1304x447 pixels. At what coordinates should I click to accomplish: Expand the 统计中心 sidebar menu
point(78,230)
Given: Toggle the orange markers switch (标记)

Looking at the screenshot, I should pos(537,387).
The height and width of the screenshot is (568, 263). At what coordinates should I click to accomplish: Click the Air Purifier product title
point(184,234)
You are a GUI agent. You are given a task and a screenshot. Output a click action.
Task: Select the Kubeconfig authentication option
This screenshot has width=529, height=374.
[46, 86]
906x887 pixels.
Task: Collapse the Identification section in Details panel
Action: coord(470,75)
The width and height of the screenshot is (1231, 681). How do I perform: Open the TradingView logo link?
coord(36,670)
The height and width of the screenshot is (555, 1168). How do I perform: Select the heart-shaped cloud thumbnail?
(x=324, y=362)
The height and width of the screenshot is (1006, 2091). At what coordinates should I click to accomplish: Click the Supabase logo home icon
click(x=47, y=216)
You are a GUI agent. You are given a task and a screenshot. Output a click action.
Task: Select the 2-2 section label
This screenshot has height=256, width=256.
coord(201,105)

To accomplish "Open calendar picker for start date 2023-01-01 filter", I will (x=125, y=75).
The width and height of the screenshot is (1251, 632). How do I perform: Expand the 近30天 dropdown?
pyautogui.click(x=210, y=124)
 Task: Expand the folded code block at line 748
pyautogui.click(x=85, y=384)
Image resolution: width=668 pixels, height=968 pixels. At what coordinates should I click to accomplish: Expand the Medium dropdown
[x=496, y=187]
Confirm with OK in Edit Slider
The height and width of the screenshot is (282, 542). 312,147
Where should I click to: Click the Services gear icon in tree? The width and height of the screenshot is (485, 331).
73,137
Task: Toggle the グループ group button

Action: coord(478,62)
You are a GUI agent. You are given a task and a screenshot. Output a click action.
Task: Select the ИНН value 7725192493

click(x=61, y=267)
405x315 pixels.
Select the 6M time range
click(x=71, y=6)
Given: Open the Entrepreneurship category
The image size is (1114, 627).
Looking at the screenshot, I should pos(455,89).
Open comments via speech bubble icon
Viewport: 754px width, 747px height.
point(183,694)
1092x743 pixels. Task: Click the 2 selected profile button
*-*-*
| EXERCISE GOAL |
Reproduce exactly the line bearing "Where should I" and all the lines that come after it in the records above; add nothing.

| SOLUTION TO THE PROBLEM |
Where should I click to: Click the Services gear icon in tree? The width and height of the screenshot is (485, 331).
73,137
Task: Toggle the グループ group button

Action: coord(478,62)
You are a GUI agent. You are given a task and a screenshot. Output a click action.
Task: Select the ИНН value 7725192493

click(x=61, y=267)
405x315 pixels.
Select the 6M time range
click(x=71, y=6)
Given: Open the Entrepreneurship category
The image size is (1114, 627).
Looking at the screenshot, I should pos(455,89).
Open comments via speech bubble icon
Viewport: 754px width, 747px height.
point(183,694)
1092x743 pixels. Task: Click the 2 selected profile button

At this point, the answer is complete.